How Do I Recognize Addiction?
Addiction is defined by an uncontrollable and increasing need for the addictive substance or behavior. For addicts, engaging in the destructive behavior of their addiction is no longer a choice — they are not able to stop even if the addiction is negatively impacting their physical, mental and emotional health, their performance in their job or at school, and their personal and professional relationships.

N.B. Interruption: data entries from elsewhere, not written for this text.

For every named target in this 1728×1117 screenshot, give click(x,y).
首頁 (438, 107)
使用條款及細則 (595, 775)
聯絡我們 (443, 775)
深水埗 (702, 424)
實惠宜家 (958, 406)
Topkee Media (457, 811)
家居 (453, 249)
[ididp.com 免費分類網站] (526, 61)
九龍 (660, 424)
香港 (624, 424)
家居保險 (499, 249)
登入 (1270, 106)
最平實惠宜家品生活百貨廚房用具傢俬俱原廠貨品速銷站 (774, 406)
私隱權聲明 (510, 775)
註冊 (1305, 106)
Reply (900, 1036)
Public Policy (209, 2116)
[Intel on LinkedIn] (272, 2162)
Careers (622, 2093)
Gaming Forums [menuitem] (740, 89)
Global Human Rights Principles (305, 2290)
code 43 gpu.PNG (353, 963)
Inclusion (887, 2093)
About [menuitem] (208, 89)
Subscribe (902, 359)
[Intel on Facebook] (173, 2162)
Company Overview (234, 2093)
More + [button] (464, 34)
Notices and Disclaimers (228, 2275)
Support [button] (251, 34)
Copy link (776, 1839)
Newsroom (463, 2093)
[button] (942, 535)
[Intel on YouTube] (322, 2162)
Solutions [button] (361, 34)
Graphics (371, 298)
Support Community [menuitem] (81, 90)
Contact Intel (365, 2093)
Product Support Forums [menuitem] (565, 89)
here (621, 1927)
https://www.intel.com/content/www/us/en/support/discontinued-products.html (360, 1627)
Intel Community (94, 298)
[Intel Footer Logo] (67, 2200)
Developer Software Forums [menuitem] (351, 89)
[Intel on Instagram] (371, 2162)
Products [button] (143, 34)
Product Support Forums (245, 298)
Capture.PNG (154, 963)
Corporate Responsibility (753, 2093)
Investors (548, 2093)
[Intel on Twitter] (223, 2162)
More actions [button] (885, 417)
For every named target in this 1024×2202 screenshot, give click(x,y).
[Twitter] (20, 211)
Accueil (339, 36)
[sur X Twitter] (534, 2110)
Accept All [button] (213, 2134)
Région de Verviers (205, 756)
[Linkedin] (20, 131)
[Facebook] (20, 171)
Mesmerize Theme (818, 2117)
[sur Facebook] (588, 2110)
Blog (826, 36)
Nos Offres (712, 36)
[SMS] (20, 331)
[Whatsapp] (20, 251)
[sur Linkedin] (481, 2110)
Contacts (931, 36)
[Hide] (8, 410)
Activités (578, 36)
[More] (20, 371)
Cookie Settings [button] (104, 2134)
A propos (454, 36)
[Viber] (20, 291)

The surest indicators of addiction are: uncontrollable desire for the addictive behavior or substance; increasing fixation on the behavior or substance, and increasing need for it in order to satisfy the addiction; feeling symptoms of withdrawal, such as anger or depression, when trying to limit or stop the addictive behavior; and unsuccessful attempts to stop.
These indicators might be difficult for you to observe, but there are other, related symptoms of addiction that you can watch for.
Common Addiction Signs
Some signs of addiction are common to a variety of addictive disorders. General physical, behavioral or lifestyle symptoms that indicate someone might be suffering from an addiction include:
- Withdrawal from social interaction
- Lack of interest in previously enjoyed activities and hobbies
- Strong reliance on the substance or behavior as a means of relaxing or of escaping real life
- Significant weight gain or loss, especially in a short period of time
- Lying or being evasive about how much they partake in the addictive substance or behavior
- Sudden financial problems for no apparent reason
- Moodiness, irritability, aggression
Most experts recognize two different categories of addiction: substance addictions, like alcoholism or drug addiction, and process addictions, like compulsive shopping or gambling. However, either kind of addiction can have both physical and psychological factors.
Disorder-Specific Addiction Symptoms
In addition to major indicators of addiction like the ones listed above, different addictions come with different specific symptoms. A compulsive shopper is less prone to memory blackouts than an alcoholic, for example, and video game addicts are unlikely to show signs of substance abuse such as the tooth decay of meth addicts or the cough and wheeze of the heavy smoker — which also makes the point that, in themselves, different substance addictions produce different warning signs.